When you access the ok prompt from a functioning server, you are suspending the Solaris OS and placing the system under firmware control. Any processes that were running under the operating system are also suspended, and the state of such processes might not be recoverable.
After a manual system reset the system can be configured to boot automatically if the OpenBoot auto-boot? configuration variable is set to true. See System Console OpenBoot Configuration Variable Settings. If the server begins to boot automatically after a reset, you must abort the boot with the ALOM system controller break command or perform a graceful shutdown of the Solaris Operating System after the boot has completed.
The commands you run from the ok prompt have the potential to affect the state of the system. This means that it is not always possible to resume execution of the operating system from the point at which it was suspended. Although the go command will resume execution in most circumstances, in general, each time you obtain the ok prompt, you should expect to have to reboot the system to get back to the operating system.
For more information about the OpenBoot firmware, refer to the OpenBoot 4.x Command Reference Manual. You can obtain an online version of the manual at
This procedure provides several ways of reaching the ok prompt. For details about when to use each method, see OpenBoot ok Prompt.
Caution - Forcing the server to the okprompt suspends all application and operating system software. After you issue firmware commands and run firmware-based tests from the okprompt, the system might not be able to resume where it left off.

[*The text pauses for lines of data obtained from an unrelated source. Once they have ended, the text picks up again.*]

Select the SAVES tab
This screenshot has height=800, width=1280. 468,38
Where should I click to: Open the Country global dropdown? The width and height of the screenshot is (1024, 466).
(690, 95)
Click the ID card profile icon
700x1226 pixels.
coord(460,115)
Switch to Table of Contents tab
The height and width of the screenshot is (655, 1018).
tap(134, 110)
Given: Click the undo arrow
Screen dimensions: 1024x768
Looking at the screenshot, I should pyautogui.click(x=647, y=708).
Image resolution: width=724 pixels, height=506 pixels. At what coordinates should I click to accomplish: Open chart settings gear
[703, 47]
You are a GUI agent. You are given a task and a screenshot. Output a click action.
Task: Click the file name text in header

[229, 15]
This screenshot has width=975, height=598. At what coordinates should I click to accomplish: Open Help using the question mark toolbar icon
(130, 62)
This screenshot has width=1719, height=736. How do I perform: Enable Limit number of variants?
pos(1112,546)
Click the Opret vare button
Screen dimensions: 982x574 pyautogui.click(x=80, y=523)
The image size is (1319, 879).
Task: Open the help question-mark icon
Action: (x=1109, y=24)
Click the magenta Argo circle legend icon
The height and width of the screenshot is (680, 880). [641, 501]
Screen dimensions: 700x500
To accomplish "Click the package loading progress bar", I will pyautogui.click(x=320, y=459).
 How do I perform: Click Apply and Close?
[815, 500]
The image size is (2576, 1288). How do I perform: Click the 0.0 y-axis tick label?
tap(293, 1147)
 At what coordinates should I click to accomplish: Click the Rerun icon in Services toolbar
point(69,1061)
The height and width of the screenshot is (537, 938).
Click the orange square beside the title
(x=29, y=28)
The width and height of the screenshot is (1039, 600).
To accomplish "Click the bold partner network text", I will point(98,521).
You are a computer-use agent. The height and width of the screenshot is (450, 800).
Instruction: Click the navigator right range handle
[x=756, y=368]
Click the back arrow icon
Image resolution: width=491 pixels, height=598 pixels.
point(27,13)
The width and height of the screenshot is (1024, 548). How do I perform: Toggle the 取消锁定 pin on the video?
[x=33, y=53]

If at all possible, back up system data before starting this procedure. Also exit or stop all applications and warn users of the impending loss of service. For information about the appropriate backup and shutdown procedures, see Solaris system administration documentation.
1. Decide which method you need to use to reach the ok prompt.
See OpenBoot ok Prompt for details.
2. Follow the appropriate instructions in TABLE 1-2.
Certain OpenBoot configuration variables control from where system console input is taken and to where its output is directed. The table below shows how to set these variables in order to use the serial port and network management port.
In addition to the OpenBoot configuration variables described in TABLE 1-3, there are other variables that affect and determine system behavior. These variables are discussed in more detail in Appendix A.